Let's say your new love interest announces on Facebook that they’re in a relationship with you. Then a week later, they post a pic of their romantic evening with someone else. Naturally, you’re furious. But are you overreacting? After all, it may be perfectly obvious to you to that the definition of "relationship" includes monogamy—but did you ever ask your partner if they do, too?
In global commerce, these kinds of misunderstandings come up all the time, and can lead to serious conflicts, even when both parties think they are acting in good faith. It’s what makes corporate litigators rich.
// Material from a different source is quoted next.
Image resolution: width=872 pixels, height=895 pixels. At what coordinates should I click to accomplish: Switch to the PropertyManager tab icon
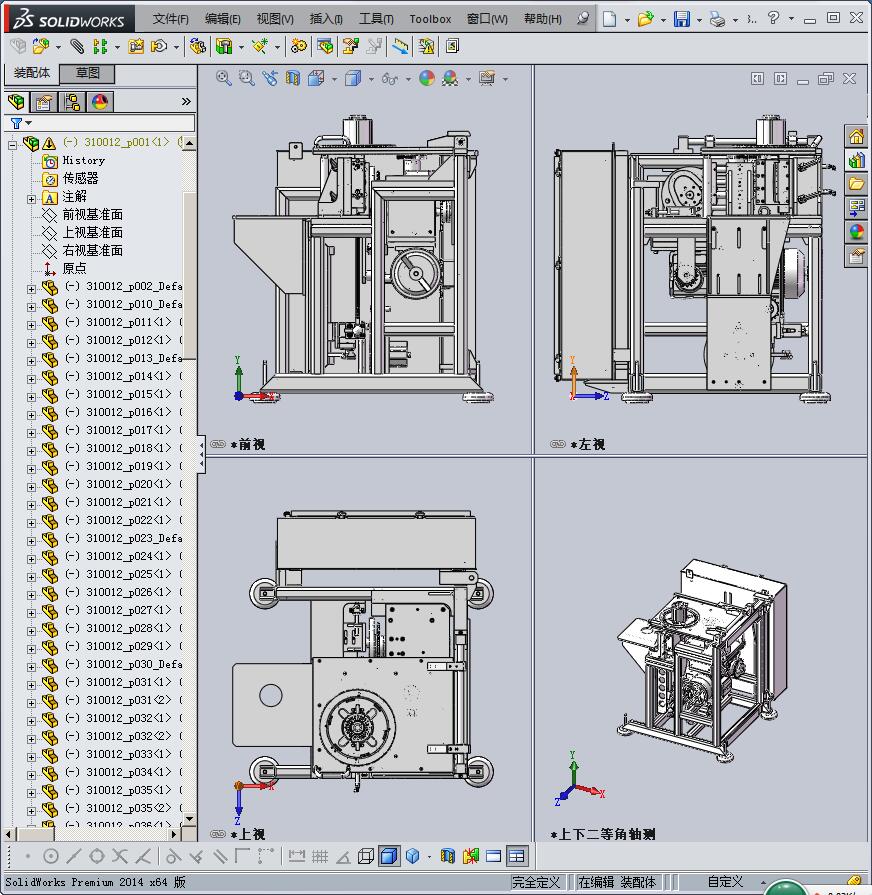coord(44,102)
In the world of global trade where often parties don’t share a native language, the possibilities for misunderstanding only multiply.
To overcome this challenge, international traders have over the centuries employed many different lingua francas, i.e. a common languages. Their goal: to provide clarity, predictability and trust in commercial transactions. When Rome ruled the seas, merchants had to learn Latin. When Venice dominated Eastern Mediterranean trade, Arabs, Greeks and Turks often did business in the Venetian language.
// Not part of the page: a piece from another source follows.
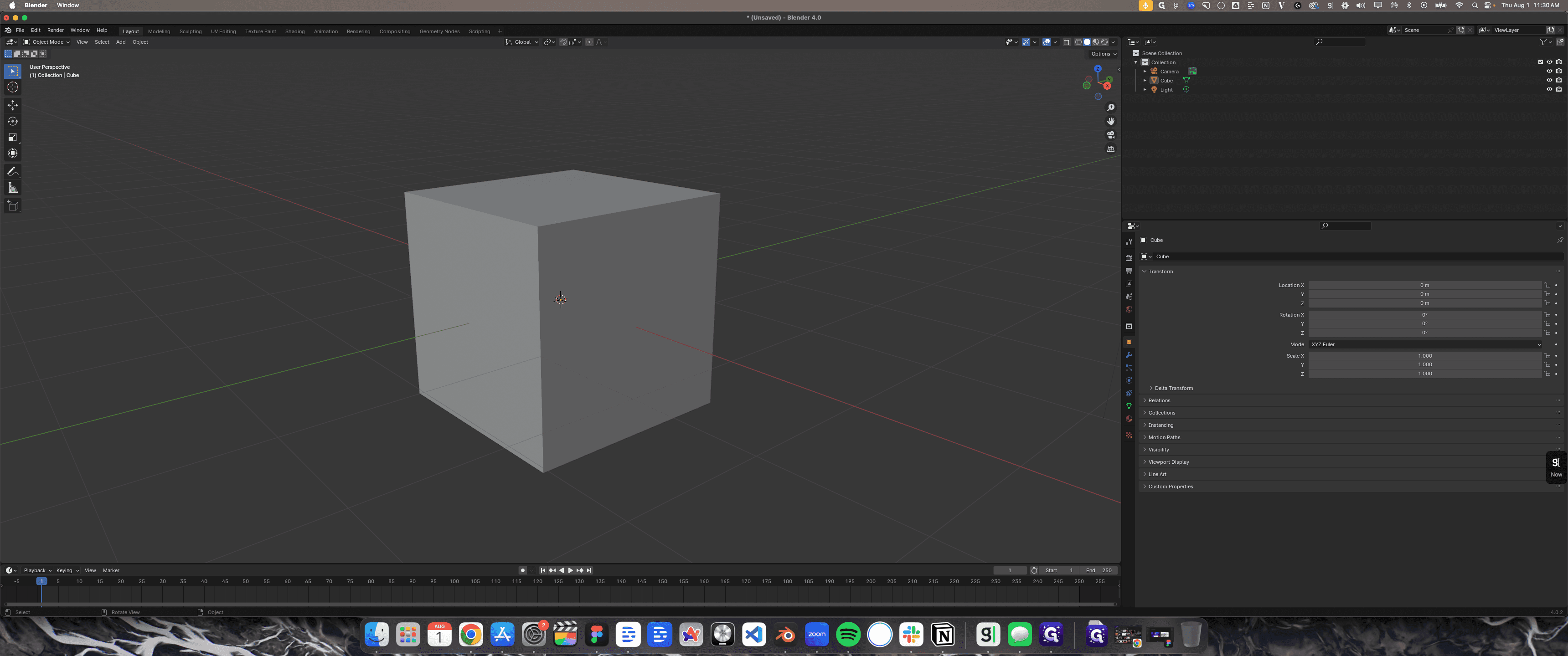Screen dimensions: 1568x656
Task: Click the End frame field in timeline
Action: 1099,571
And in the 20th century, the International Chamber of Commerce (ICC) created Incoterms, short for international commerce terms. Founded just after WWI, the ICC immediately went to work to create this official lingua franca. Today, it remains is the most important system of its kind in the world.
Languages Must Evolve Over Time—And So Does Incoterms
As trade, technology and business practices have changed over time, a lingua franca must evolve too, and Incoterms is no exception.
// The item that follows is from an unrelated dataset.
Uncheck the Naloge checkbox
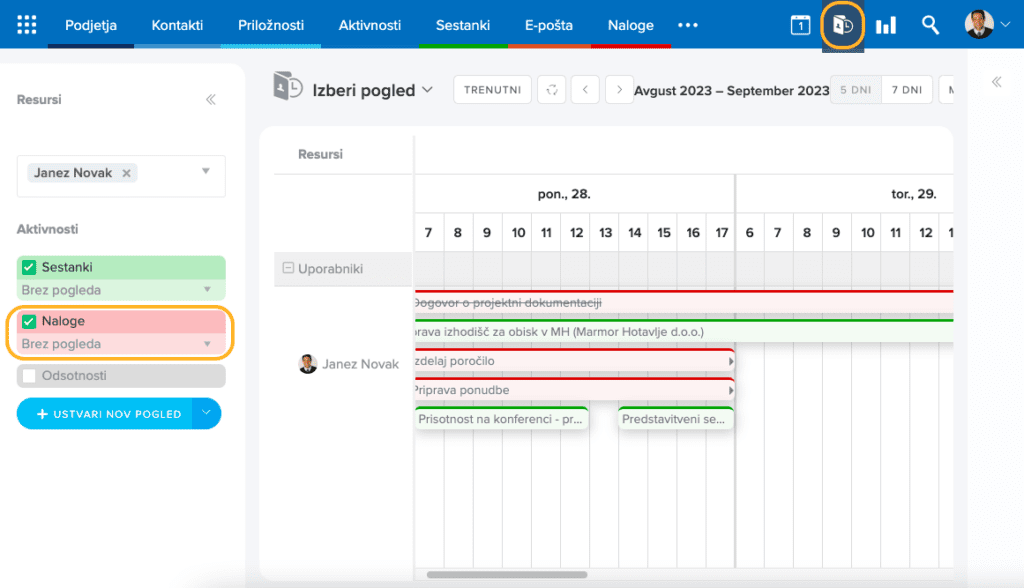 pyautogui.click(x=29, y=322)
For example, in the 2020 update of Incoterms, the term Delivered at Terminal (DAT) has been changed to Delivered at Place Unloaded (DPU), since the buyer and/or seller may also want goods delivered somewhere other than a terminal.
Perhaps the change with the most impact in the 2020 update is Free Carrier (FCA). Under this term, a seller is required to make the goods available at its own premises or other specified place—and is responsible for loading the goods on the buyer's transport.
A Common Language for Customs Clearance
At Zeus Logics, we are working hard on a goal that in many ways emulates Incoterms. We are creating a customs clearance platform that allows all the key players in international commerce to communicate—shippers, carriers, suppliers, importers, freight forwarders, etc.—among each other and, most critically, with the United States Customs and Border Protection (CBP).
This digital lingua franca is the necessary first step to are digitizing the end-to-end customs clearance process, which until now has been a Babel of information spread across disconnected people, processes and systems—phone calls, paper documents, emails, faxes, etc.
By creating a common global language for trade, the ICC removed much of the friction in commercial transactions and helped accelerate growth and prosperity. By speeding and automating customs clearance, we expect the Zeus Logics platform to contribute to the same goal for its customers.